Let’s take the iPath S&P 500 VIX Short-Term Futures TM ETN (NYSEARCA:VXX). VXX isn’t a stock. You aren’t buying ownership in anything. There’s no sales or net income to track, no price-to-earnings ratio and no dividends.
That’s because this is nothing more than a gamble on volatility. The VXX is tied to something called the Chicago Board Options Exchange’s Volatility Index. It’s nothing more than a “barometer of investor sentiment and market volatility.”
If that sounds like a wibbly-wobbly-timey-wimey thing that it difficult to peg down as far as its actual methodology, well, join the club.
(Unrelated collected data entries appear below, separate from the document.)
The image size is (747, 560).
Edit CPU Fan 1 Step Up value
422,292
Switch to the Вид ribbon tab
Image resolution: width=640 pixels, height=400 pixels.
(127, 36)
But it gets worse. No security actually tracks this “barometer,” so instead, futures contracts based on this wibbly-wobbly-timey-wimey security were invented. The VIX futures themselves? Well, the VXX vehicle created to track them isn’t even very good — since it only moves about 50%-60% of what the VIX index moves.
The VXX is thus this bizarre security that trades like a stock, is only moderately tied to futures contracts but has the same decay qualities of an option.
And it’s down 73% over the past year. It’s not an investment. It’s putting all your money on the wheel of fortune.